++++ Supplied records

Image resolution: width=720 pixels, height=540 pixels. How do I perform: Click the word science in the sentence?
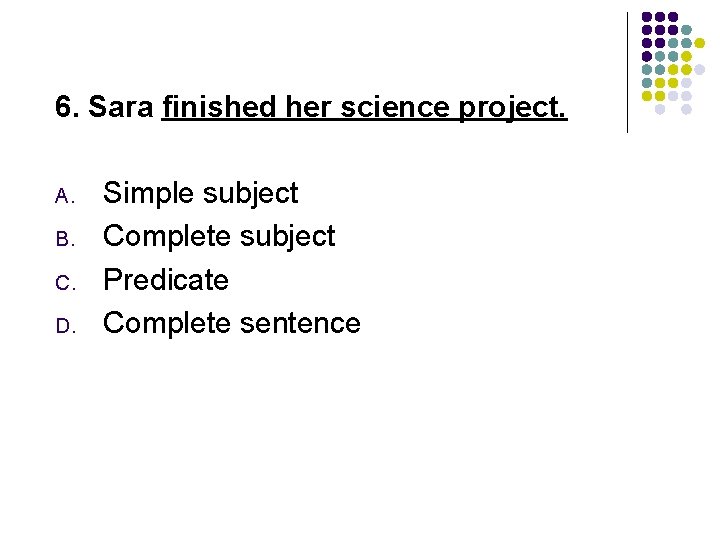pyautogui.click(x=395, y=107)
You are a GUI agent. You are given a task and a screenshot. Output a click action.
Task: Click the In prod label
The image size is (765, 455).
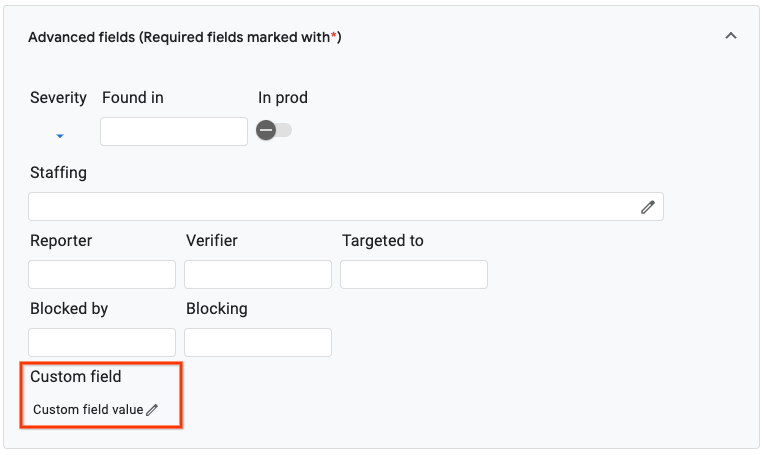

++++++++

### Task details
Copy the lines above word for word, but leave out the pictures.

### Result
Image resolution: width=720 pixels, height=540 pixels. How do I perform: Click the word science in the sentence?
pyautogui.click(x=395, y=107)
You are a GUI agent. You are given a task and a screenshot. Output a click action.
Task: Click the In prod label
The image size is (765, 455).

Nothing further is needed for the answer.